Diciamo che il gioco lungo negli ultimi anni era un po’ altalenante, perché alternavo periodi anche molto buoni ad altri più negativi. E in questi ultimi facevo fatica “a restare in classifica”, nei giri in cui le sensazioni non erano buone. Gli alti e bassi negli anni scorsi erano un po’ troppo bruschi, mentre quest’anno lo sono stati meno.

Comunque, tramite le statistiche, negli ultimi anni, ho notato che nei putt da vicino facevo fatica a non essere “in perdita” rispetto alla media. Nei primi anni di carriera il putt è sicuramente stato un mio punto di forza. Adesso non lo considero essere un punto di forza, ma l’obiettivo era di non andare in perdita e restare in media nelle statistiche con quel colpo.

Adesso le statistiche aiutano tantissimo…

Sì, sicuramente attraverso i dati ci si può allenare in maniera più concreta, più “intelligente”. Ma, avvalendosi delle statistiche, oggi ci si può anche misurare molto meglio e conoscersi di più nei vari aspetti del proprio gioco.

Guardando al futuro, è molto probabile che l’anno prossimo potrai tornare sul tour maggiore. Come sta evolvendo secondo Matteo Manassero il DP World Tour? Lo trovi più competitivo o in stallo rispetto agli ultimi anni in cui ci hai giocato?
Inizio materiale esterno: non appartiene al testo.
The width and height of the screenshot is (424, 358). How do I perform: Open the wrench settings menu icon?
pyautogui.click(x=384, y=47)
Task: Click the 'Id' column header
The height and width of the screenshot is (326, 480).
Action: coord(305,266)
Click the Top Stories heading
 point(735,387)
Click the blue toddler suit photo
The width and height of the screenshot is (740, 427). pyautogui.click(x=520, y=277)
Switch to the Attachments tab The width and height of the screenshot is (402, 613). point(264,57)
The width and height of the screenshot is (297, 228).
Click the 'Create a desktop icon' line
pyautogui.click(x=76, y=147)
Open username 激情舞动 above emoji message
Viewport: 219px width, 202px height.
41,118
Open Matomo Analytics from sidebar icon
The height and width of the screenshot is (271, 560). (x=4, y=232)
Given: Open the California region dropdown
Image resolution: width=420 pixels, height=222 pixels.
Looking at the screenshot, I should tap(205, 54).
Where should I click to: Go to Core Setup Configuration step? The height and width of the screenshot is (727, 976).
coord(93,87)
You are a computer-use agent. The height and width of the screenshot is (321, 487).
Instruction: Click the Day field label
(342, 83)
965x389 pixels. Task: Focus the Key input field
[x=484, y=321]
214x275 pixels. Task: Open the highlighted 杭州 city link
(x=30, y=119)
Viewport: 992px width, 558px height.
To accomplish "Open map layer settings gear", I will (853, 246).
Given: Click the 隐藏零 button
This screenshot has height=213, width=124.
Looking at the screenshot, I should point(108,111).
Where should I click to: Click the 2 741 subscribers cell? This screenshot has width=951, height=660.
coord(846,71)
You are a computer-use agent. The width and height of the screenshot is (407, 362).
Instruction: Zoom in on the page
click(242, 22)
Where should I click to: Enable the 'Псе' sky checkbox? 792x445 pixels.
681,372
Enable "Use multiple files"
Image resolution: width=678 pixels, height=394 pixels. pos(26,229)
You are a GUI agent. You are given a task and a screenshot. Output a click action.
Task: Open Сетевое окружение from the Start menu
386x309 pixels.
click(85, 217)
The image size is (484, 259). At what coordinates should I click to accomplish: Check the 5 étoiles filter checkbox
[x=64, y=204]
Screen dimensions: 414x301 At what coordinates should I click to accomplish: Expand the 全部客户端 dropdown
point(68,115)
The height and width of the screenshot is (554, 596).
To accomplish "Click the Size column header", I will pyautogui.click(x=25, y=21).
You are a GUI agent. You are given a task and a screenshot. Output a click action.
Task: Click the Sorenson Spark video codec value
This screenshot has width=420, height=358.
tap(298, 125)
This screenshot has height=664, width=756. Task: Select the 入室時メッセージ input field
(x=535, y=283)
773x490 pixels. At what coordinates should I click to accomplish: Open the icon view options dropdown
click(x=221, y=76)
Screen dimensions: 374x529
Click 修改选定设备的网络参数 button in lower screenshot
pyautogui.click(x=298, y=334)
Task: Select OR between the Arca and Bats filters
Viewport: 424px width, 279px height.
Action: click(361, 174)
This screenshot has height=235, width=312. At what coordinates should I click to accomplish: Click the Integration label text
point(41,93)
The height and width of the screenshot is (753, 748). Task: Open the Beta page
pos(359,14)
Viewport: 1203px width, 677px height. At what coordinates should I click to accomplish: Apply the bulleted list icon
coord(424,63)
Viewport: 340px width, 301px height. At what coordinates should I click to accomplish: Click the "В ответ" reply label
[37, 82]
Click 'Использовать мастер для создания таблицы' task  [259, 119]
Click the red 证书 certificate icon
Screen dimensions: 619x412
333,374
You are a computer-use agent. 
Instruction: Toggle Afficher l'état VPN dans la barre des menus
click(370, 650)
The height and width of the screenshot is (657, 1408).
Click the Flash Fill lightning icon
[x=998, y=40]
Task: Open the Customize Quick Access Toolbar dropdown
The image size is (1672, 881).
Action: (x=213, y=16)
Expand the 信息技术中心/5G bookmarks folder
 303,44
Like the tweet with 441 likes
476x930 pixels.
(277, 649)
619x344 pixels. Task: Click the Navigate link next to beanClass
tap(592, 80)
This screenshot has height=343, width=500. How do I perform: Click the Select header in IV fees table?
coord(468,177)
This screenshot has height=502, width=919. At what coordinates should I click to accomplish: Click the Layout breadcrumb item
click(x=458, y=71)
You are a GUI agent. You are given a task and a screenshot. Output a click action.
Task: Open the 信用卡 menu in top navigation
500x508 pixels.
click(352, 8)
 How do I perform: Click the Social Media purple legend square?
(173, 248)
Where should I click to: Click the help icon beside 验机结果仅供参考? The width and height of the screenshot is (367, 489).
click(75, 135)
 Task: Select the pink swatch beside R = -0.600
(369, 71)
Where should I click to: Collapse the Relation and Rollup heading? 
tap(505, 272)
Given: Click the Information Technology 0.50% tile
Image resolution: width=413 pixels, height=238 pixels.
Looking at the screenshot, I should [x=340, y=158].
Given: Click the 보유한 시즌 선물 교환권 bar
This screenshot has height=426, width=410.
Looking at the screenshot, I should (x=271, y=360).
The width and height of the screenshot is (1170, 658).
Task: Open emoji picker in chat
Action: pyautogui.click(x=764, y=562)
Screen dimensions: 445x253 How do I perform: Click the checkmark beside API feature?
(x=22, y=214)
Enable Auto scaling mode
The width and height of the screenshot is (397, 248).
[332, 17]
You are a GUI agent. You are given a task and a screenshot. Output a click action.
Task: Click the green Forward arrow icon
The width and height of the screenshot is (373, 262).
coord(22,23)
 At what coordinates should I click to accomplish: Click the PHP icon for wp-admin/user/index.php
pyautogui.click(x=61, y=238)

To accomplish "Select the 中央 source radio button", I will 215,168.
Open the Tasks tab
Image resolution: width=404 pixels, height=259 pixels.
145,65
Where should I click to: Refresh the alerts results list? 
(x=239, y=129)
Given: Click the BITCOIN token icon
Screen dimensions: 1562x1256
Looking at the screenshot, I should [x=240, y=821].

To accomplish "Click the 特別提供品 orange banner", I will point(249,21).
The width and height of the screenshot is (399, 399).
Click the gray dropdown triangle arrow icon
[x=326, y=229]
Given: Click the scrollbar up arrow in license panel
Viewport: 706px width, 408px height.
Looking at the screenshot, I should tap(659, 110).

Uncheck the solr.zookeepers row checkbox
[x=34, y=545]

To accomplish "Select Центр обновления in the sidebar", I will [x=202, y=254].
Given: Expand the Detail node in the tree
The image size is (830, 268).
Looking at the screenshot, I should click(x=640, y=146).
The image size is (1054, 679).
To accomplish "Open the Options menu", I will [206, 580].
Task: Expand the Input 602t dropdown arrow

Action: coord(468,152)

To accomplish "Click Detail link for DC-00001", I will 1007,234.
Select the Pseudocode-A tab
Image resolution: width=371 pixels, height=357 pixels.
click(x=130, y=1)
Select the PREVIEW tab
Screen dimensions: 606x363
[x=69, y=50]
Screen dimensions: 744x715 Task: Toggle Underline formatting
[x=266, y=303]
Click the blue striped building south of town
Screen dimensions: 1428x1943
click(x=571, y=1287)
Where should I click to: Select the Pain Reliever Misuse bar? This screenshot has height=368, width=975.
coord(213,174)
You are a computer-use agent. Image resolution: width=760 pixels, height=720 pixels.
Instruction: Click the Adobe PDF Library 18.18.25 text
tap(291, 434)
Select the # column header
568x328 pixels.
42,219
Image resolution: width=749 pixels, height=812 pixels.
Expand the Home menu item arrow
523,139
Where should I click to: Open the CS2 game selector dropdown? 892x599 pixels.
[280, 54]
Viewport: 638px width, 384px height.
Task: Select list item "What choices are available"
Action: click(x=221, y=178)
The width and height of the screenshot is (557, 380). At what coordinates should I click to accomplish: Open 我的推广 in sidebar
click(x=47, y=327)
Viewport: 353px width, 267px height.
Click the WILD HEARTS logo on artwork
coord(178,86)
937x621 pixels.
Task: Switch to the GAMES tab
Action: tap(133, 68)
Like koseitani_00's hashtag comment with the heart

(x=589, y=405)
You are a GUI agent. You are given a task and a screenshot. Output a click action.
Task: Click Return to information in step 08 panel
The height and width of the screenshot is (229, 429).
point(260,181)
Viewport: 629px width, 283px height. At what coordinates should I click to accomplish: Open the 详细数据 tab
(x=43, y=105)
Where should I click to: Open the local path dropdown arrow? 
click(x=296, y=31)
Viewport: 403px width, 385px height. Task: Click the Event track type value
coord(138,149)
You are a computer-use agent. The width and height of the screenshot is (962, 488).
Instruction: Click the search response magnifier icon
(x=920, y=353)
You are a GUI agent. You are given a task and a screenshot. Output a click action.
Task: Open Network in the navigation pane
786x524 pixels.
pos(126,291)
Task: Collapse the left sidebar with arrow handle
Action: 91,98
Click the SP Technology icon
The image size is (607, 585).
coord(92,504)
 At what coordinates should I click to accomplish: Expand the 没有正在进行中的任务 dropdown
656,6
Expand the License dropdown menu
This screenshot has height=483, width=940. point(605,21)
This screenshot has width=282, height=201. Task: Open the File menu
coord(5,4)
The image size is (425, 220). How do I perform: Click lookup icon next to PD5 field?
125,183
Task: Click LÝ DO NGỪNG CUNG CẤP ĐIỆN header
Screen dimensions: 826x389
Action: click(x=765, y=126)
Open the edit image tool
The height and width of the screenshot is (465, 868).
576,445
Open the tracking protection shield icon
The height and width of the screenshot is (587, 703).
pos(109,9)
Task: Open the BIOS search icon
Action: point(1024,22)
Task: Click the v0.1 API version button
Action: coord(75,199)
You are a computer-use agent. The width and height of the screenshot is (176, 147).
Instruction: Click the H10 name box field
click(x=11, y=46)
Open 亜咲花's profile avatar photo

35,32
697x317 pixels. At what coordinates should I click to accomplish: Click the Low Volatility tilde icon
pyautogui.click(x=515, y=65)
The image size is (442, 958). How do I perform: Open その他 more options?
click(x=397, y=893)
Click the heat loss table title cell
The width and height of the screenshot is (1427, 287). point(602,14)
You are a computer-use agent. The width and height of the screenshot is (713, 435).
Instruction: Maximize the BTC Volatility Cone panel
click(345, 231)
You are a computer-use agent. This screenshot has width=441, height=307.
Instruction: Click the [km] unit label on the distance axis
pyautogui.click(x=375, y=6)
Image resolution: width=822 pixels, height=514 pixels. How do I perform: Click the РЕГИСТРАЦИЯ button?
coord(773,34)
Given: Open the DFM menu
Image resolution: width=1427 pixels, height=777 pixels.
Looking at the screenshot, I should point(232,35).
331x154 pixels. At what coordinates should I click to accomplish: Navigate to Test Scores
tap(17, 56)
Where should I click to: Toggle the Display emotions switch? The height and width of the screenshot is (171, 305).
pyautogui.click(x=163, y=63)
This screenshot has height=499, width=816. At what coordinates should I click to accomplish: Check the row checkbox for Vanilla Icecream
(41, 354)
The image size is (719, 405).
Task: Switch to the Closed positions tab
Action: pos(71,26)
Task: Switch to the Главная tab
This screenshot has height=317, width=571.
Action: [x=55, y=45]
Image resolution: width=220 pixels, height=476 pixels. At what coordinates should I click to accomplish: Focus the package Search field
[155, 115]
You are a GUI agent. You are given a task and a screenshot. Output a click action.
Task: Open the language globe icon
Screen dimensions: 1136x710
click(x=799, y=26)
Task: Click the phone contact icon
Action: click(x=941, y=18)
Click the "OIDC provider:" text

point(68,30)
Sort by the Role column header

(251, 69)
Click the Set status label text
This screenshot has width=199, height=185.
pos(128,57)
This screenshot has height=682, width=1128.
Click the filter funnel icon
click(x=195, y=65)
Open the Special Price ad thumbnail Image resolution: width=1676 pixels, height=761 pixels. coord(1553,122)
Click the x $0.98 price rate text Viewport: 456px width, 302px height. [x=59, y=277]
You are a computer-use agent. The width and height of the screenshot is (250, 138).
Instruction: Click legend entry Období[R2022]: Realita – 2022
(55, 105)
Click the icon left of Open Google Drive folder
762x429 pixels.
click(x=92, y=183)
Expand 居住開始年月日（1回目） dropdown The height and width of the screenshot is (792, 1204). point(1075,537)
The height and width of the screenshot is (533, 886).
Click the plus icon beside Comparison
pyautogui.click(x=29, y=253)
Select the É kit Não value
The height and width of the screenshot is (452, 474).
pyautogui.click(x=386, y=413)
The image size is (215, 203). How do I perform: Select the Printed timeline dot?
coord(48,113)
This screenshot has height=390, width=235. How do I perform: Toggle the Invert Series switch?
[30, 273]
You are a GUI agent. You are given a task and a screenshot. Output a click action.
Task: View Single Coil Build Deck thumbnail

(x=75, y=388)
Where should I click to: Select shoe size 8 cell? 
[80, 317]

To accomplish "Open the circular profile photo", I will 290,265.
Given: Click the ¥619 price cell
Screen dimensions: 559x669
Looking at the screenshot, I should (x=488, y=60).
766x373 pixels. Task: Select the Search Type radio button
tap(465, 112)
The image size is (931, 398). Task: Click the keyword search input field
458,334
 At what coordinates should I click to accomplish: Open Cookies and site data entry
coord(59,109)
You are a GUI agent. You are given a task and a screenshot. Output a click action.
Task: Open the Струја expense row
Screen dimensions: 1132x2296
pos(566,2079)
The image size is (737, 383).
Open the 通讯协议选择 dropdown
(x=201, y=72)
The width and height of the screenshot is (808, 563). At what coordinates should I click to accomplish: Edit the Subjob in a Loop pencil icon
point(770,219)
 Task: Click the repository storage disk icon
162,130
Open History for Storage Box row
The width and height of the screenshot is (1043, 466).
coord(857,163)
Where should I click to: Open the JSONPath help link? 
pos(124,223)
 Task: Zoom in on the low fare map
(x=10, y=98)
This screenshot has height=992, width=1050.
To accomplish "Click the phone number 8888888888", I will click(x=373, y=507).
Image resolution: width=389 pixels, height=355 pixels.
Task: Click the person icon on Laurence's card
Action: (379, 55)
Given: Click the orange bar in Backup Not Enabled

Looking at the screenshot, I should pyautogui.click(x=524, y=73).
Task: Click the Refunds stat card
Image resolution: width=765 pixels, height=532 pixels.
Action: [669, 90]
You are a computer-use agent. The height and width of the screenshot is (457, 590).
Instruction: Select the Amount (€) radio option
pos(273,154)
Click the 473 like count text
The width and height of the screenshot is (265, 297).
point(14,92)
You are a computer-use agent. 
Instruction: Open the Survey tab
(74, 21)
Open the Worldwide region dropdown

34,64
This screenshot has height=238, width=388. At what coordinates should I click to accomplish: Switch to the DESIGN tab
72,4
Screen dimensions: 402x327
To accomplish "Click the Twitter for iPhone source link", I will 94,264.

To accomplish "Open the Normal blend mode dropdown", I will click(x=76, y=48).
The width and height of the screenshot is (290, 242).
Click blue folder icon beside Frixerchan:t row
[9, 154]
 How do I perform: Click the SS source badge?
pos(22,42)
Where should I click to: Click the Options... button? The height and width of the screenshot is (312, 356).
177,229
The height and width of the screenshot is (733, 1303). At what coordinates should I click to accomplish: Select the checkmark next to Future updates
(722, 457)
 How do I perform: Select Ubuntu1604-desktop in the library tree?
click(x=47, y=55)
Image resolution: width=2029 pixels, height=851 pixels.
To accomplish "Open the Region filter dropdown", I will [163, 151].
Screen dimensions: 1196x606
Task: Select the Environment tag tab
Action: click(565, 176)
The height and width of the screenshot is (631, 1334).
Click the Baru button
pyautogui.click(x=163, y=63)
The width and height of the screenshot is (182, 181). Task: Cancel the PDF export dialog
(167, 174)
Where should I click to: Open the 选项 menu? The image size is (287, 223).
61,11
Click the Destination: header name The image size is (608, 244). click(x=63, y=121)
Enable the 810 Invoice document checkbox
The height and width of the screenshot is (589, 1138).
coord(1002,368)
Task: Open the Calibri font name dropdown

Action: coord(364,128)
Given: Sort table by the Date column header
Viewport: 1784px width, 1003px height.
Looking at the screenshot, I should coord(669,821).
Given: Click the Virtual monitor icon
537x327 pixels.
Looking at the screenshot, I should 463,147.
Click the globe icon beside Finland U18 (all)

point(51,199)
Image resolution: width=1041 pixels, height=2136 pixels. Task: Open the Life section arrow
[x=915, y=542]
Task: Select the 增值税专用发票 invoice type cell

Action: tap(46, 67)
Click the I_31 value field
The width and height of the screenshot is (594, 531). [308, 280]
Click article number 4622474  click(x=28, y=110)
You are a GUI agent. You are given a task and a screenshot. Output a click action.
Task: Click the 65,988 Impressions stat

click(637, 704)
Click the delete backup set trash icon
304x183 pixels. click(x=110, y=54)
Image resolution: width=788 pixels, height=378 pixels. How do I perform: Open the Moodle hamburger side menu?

Sicuramente il golf è sempre più competitivo e penso che lo sia anche a partire dallo stesso Challenge Tour. Infatti, negli ultimi anni, i migliori provenienti dal Challenge hanno sempre fatto bene sul tour europeo e questo è abbastanza un dato di fatto. Sono stati loro alla fine i giovani che sono andati ad alzare il livello del DP World Tour. Essendo un po’ che non ci gioco, è per me difficile dare un giudizio, ma sono certo che il livello rimanga sempre alto. Resta pur sempre golf, quindi io potrò solo cercare di migliorare il mio gioco, fare il meglio e lavorare per essere nelle condizioni di performare bene. Questo sarà sempre il mio focus.

Sicuramente è cambiata la generazione dall’ultimo anno in cui avevo la carta io nel 2018/2019. Dopo il Covid c’è stato un cambio generazionale forte, con alcuni golfisti che sono andati anche sul LIV (circuito di eventi d’esibizione finanziato dal fondo sovrano saudita PIF, n.d.r). Diverse facce comuni non si vedono più sul tour europeo e sono state rimpiazzate da tanti volti nuovi. Dunque è un po’ difficile fare un raffronto. Io, essendo stato sul Challenge, molti di loro magari li conosco, so come giocano, ma per chi guarda da casa sono volti nuovi. Il golf cresce, il golf migliora, le metodologie sono migliori e tutti possono dare il meglio di loro stessi; dunque il tour è sempre competitivo.

Un’ultima battuta a proposito dei recenti accordi tra PGA Tour, DP World Tour e fondo PIF, il quale ha investito pesantemente anche nel golf. Formeranno in futuro un unico tour mondiale? Che idea ti sei fatto a riguardo?

Ultimamente è successo un po’ di tutto. Per quanto riguarda il futuro del golf mondiale e gli accordi che ci sono stati, siamo davvero all’inizio di un qualcosa che sta andando in una direzione nuova ed è difficile capire quale. Alla fine credo si sia presa probabilmente la decisione migliore. Il LIV potrà continuare a fare il proprio circuito, ma è giusto che i migliori giochino insieme e contro i migliori. E questo in più gare possibili, non solo in quattro gare all’anno, perché ciò toglierebbe tanto allo spettacolo del golf e non converrebbe, di fatto, a nessuno.